PROMPT 1 = In the text about Juliano Mer-Khamis, what new name did he give his mother's theater in Jenin?
PROMPT 2 = Copy the text about Juliano Mer-Khamis word for word from "Juliano Mer-Khamis, an" to "the West Bank.".
PROMPT 3 = Continue the piece about Juliano Mer-Khamis and his film "Arna's Children" from its last sentence.

TEXT EXCERPT =
Juliano Mer-Khamis, an actor and filmmaker, continued his mother’s theater for Palestinian children in Jenin after her death, renaming it the Freedom Theater. Though Mer-Khamis was himself half-Israeli and half-Palestinian, he preferred to describe himself differently, saying “it’s not half-half. It’s one hundred percent-one hundred percent.” He worked on many vaunted Israeli film projects with some of the country’s best directors, even as he always returned home to his theater in the West Bank.
Allie Chen ’10, who helped organize the memorial screening, said that this openness and humanity was a perspective that informed Mer-Khamis’s art and the way in which he treated his subjects. Chen, who worked as a dance choreographer in the Freedom Theater for the better part of two summers and knew Mer-Khamis and his family personally, recounted how “his pedagogy was not to lecture or pontificate or to say what is right or wretched … he was a human being first and foremost. What matters is freedom and laughter.”
Thus, while “Arna’s Children” documents children sitting next to the ruins of their houses and the young laughter of men who grow to become suicide bombers, its intent is not so much to make a point about the Israeli-Palestinian conflict as it is to cherish and celebrate the humanity of its subjects. We see, through the course of the film, countless shots of the plays that the children carefully rehearsed, and, later on, how they light up when reflecting on their acting experiences. Though the children’s deaths are a part of the documentary, they do not overwhelm it. Rather, by stating the fact of their deaths early on, Mer-Khamis manages to move beyond their violent ends, making their lives more important. He draws his audiences into the families of the children, into their houses and their vivid lives. Mer-Khamis’s art is his capacity to frame so many charged situations without becoming polemical or nihilistic, capturing reality in all its complexity.

Pixel coordinate grounding data:
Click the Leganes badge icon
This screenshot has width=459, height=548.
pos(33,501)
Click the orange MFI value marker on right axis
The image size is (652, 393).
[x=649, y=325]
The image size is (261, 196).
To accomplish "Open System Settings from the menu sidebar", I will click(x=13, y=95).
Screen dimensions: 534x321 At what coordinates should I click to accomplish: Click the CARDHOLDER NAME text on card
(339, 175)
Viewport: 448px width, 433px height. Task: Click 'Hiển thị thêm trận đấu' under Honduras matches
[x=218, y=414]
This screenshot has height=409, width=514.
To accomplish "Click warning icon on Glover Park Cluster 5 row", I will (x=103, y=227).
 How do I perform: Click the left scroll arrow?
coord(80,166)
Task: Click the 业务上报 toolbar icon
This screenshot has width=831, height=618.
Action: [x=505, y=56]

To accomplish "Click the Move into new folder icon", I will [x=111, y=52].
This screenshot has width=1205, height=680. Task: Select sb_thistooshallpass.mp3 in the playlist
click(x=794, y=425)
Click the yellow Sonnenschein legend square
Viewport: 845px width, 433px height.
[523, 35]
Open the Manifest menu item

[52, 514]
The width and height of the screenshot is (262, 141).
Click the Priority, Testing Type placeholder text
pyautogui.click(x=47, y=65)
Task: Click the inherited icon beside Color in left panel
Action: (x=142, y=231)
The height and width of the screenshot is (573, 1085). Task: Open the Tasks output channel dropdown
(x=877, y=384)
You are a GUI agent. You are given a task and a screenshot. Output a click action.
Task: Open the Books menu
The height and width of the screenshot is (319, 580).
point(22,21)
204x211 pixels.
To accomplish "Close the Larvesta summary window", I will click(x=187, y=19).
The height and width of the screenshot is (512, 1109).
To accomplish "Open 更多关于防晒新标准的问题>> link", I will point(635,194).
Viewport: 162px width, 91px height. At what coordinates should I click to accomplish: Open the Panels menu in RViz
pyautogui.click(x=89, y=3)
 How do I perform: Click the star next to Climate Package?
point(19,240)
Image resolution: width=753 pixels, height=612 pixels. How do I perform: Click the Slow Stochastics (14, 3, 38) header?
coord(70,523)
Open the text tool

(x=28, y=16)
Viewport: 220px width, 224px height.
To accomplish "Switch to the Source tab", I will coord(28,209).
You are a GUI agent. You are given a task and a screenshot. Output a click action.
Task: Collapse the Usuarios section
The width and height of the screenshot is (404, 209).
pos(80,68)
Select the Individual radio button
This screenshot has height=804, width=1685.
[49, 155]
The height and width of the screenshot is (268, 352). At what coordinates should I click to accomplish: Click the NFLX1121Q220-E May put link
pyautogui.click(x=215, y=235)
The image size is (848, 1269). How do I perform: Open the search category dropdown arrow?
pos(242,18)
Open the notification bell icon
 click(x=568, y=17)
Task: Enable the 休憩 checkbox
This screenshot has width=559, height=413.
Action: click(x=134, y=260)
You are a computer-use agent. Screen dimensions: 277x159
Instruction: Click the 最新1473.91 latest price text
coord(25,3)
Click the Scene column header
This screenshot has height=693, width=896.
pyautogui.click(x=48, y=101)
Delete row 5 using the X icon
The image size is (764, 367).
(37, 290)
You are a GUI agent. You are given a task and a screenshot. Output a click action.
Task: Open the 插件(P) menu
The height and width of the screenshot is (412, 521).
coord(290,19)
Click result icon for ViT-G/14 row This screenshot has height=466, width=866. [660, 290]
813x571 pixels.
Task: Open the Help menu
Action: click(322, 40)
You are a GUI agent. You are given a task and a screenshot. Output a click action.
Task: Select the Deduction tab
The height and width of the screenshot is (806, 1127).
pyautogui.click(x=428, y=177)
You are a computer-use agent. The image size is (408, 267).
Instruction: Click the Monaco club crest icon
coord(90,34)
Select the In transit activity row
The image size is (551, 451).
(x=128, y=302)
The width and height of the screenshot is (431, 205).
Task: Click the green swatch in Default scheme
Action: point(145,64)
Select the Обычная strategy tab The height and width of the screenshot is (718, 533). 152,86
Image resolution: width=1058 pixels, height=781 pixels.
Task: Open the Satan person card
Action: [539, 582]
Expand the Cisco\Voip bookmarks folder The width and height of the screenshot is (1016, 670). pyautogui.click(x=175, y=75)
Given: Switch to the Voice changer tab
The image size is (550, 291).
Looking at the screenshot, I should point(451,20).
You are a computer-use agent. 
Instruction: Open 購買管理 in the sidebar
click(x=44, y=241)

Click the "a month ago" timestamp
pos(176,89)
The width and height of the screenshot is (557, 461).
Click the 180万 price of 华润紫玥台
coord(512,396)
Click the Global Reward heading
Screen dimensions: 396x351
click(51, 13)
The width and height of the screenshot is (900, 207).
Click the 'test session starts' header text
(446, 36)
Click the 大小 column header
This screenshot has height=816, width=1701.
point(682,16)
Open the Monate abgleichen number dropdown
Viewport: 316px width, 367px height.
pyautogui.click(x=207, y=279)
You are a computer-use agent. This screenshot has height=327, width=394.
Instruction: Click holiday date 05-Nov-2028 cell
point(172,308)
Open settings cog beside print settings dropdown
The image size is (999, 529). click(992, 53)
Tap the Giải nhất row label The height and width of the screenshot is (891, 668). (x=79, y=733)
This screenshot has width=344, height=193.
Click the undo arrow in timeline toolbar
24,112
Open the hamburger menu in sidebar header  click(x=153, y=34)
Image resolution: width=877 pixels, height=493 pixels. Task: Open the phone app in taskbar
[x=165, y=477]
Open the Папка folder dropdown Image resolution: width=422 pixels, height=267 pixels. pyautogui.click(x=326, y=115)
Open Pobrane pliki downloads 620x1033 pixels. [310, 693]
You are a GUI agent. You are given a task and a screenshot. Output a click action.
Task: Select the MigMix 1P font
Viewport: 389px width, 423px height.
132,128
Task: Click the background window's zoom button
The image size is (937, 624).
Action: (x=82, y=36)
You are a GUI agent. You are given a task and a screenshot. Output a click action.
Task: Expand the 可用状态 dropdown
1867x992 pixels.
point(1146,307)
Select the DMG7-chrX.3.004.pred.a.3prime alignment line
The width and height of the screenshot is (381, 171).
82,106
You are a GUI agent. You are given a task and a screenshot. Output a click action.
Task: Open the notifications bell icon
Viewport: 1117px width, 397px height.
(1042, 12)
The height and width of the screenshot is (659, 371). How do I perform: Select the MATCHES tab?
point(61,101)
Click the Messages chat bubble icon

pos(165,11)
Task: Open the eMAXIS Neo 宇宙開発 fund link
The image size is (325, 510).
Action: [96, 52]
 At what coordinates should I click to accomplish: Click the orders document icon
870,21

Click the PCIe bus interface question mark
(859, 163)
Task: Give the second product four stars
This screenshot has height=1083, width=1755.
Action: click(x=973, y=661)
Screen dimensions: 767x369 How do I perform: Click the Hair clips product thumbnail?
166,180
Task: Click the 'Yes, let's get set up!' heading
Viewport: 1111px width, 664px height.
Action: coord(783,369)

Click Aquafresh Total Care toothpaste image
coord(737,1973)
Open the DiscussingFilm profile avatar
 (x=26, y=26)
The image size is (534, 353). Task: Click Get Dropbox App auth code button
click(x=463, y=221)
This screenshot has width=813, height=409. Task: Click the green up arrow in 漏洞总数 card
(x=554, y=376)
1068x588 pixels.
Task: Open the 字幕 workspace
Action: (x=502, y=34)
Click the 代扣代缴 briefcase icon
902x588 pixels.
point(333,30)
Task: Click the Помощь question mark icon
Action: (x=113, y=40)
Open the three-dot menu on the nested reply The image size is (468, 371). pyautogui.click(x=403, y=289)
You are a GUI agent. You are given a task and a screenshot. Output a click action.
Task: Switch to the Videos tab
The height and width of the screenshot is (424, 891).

RESPONSE 1 = The Freedom Theater

RESPONSE 2 =
Juliano Mer-Khamis, an actor and filmmaker, continued his mother’s theater for Palestinian children in Jenin after her death, renaming it the Freedom Theater. Though Mer-Khamis was himself half-Israeli and half-Palestinian, he preferred to describe himself differently, saying “it’s not half-half. It’s one hundred percent-one hundred percent.” He worked on many vaunted Israeli film projects with some of the country’s best directors, even as he always returned home to his theater in the West Bank.

RESPONSE 3 =
Complexity was a word often applied to Mer-Khamis himself at the memorial. One speaker recalled how the filmmaker once comforted his daughter in Haifa over the phone after a terrorist rocket had struck nearby—while at the same time ferrying two Palestinian militants hidden in the back of his car into the West Bank.
In the wake of Mer-Khamis’s death, the work of the Freedom Theater will continue, and envelopes for donations were passed out at the memorial screening. Chen characterizes its work as “the very humble … mission … to say that ‘we cannot speak for what you go through. All we know is that you have suffered deep emotional trauma, and you may often be beset with the burden of feeling that you don’t have anything to live for.’” Encapsulating this message in film, “Arna’s Children” proves a fitting memorial to its creator and his life’s work.